The nearly 600 excerpts from contemporary essays and letters by well-known personalities such as Rudyard Kipling and Charles Dickens as well as anonymous observers are woven into an historical narrative.
Strong, George Templeton. Nevins, Allan and Thomas, Milton Halsey, eds. The Diary of George Templeton Strong. New York: The Macmillan Co., 1952. 4 vol. Various reprints.
An extraordinary diary kept by a prominent New York lawyer from 1835 when he was a student at Columbia College until his death forty years later. Strong was extremely accomplished, cultured, and opinionated—his musical criticism filled two volumes and there is an entire volume on the Civil War that includes his first hand accounts of the Draft Riots.
Thomas, Piri. Down These Mean Streets. New York: Alfred A. Knopf, 1977.
A lyrical account of a Puerto Rican boy in Harlem and his early struggles with drugs and crime. After time in prison, Thomas turned his life around and became a writer and poet. This inspiring classic has remained in print for more than thirty years.
Van der Donck, Adriaen. New Netherlands: A Description of the New Netherlands. Edited with an introduction by Thomas F. O’Donnell. 1655. Reprint: Syracuse: Syracuse University Press, 1968.
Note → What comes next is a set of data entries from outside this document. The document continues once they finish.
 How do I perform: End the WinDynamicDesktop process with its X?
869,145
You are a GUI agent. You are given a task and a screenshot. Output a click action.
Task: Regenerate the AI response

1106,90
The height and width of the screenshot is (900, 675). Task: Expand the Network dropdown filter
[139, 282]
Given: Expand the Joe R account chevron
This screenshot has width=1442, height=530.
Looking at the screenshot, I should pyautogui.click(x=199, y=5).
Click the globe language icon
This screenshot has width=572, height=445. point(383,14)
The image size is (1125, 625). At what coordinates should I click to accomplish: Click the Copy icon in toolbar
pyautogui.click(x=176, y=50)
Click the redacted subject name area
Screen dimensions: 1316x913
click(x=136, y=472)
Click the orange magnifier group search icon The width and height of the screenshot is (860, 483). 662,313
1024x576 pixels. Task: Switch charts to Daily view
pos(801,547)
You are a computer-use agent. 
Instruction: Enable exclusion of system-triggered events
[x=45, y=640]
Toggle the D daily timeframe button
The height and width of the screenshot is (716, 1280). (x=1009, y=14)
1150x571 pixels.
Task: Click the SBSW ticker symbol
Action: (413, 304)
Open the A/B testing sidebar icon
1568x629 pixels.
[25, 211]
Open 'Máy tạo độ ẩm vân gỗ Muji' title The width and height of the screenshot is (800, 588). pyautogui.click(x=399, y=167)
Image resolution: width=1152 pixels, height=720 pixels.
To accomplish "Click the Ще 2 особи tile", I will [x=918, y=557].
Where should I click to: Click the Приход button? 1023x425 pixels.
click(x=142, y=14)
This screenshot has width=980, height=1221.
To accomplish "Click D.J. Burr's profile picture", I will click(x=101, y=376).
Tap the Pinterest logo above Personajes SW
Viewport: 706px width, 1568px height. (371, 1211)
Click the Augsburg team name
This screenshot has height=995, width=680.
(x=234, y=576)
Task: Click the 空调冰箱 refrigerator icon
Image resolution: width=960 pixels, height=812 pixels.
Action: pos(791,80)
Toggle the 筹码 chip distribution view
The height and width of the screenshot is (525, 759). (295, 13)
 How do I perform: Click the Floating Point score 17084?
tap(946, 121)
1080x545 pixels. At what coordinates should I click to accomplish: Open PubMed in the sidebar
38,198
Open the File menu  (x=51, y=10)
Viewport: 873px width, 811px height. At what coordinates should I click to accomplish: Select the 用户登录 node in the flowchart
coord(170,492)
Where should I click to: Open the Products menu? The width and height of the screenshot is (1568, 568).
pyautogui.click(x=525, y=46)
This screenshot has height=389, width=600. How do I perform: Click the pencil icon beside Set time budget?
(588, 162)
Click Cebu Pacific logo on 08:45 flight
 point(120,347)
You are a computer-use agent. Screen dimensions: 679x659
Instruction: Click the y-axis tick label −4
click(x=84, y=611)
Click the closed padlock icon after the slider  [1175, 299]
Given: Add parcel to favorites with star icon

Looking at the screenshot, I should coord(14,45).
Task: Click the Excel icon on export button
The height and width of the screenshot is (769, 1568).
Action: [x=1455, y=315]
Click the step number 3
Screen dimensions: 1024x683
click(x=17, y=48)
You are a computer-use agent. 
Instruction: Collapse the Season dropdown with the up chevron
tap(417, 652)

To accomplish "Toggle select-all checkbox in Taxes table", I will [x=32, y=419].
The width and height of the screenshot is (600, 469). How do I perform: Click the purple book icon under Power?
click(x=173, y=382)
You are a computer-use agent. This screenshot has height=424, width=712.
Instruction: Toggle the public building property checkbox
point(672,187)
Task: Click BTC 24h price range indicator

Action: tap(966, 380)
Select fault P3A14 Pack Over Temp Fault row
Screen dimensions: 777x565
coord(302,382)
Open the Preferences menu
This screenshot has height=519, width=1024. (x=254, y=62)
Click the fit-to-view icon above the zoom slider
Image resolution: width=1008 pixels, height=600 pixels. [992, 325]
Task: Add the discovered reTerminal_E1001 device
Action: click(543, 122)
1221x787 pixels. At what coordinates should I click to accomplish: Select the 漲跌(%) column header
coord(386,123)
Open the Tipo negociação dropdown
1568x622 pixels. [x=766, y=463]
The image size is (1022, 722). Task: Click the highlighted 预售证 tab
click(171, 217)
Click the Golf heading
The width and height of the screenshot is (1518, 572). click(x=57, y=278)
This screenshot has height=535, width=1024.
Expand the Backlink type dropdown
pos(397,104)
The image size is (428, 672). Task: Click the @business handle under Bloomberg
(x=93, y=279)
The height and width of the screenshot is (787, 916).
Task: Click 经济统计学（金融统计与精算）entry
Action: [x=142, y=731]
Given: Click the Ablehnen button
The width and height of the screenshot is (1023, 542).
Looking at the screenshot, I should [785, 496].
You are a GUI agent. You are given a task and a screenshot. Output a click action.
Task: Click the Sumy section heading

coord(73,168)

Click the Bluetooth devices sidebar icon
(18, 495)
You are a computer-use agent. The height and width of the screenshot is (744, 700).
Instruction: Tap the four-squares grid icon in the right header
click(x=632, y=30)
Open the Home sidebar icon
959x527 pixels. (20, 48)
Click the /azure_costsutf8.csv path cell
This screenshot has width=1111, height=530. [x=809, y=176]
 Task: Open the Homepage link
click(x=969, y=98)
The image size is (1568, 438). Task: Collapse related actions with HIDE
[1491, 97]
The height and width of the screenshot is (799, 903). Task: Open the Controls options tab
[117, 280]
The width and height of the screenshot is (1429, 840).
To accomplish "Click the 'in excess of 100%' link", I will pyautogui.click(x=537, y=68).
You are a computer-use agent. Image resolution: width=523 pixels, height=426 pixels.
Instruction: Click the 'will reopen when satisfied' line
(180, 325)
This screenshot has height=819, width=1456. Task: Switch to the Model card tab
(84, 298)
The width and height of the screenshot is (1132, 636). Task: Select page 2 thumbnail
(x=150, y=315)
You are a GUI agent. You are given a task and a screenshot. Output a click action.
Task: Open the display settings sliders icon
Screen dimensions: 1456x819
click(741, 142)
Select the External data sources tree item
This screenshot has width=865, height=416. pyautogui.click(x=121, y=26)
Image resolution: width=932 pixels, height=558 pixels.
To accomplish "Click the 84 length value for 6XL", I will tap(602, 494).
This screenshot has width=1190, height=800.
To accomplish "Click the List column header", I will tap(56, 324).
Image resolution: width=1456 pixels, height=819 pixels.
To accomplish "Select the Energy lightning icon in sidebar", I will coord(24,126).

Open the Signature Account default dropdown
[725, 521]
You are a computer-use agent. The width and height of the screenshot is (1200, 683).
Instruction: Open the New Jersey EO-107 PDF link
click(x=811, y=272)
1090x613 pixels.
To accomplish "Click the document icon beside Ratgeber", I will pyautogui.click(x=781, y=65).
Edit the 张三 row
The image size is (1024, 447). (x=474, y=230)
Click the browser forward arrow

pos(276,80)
The first book written by a resident of New York, intended to motivate the Dutch government to appreciate the splendid natural resources, fine climate and other attributes of their colony. Van der Donck describes the American Indians he observed and knew. According to Russell Shorto in his authoritative The Island in the Center of the World, Van der Donck’s words, first translated into English in 1841 and reprinted in 1968, were inadequately translated and a new edition is forthcoming.
White, E.B. Here is New York. New York: Harper and Row, 1949.
Published as an essay in Holiday magazine, it was quickly issued in book form, and has been reprinted many times over the years. White’s words are arguably the most often quoted about the city because they are quintessentially timeless and evocative.